Convencida de esa máxima, Lea Gregory, una empresaria que vive en el mismo barrio que los Obama, escuchaba el discurso, desde la calle.
"Mi madre, antes de morir, me decía que no era posible; pero yo siempre supe que este día iba a llegar porque él [Obama] caminó sobre los hombros del reverendo [Martin Luther] King, de Jesse Jackson. Esto es sobrecogedor", dijo a LA NACION Gregory.
La empresaria asentía y lloraba cuando Obama hablaba. Para ella, el presidente electo ayudará a superar a Estados Unidos el "sutil racismo de hoy".
"Más que todo ese racismo es una presunción. Todavía hay tanta gente que cree que nosotros no somos igual de educados o sofisticados que los blancos", añadió Gregory.
Media hora después de que Obama terminara su discurso, las calles del centro de Chicago todavía tronaban; parecían la avenida 9 de Julio cuando la selección argentina de fútbol gana un campeonato mundial.

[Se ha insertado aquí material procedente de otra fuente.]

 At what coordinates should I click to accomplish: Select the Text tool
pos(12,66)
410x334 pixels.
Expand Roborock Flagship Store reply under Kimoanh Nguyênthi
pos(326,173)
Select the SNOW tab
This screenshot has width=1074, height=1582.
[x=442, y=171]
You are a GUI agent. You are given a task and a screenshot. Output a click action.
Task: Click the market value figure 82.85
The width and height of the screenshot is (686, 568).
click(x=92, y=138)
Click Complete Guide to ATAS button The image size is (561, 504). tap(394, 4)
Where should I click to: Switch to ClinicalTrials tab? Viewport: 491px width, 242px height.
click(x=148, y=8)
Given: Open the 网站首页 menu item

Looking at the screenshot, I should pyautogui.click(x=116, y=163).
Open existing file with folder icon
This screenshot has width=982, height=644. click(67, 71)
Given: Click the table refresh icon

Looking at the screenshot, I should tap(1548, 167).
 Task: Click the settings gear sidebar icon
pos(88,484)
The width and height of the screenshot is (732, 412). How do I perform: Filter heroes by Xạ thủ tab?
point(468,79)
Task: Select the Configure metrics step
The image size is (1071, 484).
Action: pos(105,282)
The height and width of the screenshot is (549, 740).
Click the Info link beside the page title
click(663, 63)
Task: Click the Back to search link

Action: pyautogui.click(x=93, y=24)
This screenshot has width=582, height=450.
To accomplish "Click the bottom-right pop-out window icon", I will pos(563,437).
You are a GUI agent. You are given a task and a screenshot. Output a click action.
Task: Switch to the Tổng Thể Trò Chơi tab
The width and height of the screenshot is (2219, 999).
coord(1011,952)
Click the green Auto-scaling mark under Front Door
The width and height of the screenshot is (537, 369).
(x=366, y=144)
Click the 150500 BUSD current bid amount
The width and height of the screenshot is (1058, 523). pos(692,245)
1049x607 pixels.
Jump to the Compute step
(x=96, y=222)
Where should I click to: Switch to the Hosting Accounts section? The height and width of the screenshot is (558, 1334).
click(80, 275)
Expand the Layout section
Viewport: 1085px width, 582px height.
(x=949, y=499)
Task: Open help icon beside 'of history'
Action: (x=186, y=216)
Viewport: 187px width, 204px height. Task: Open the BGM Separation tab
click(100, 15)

Menos poblados que el parque Grant, Hollywood y Times Square, en Nueva York, también fueron escenario de celebraciones. En Washington, 2000 jóvenes festejaron frente a la Casa Blanca el fin de la administración de George W. Bush y de ocho años de reinado político conservador.
En Atlanta, cientos de personas se congregaron en la iglesia de Martin Luther King para rezar, llorar y festejar cuando el clamor que venía de Chicago los invadió.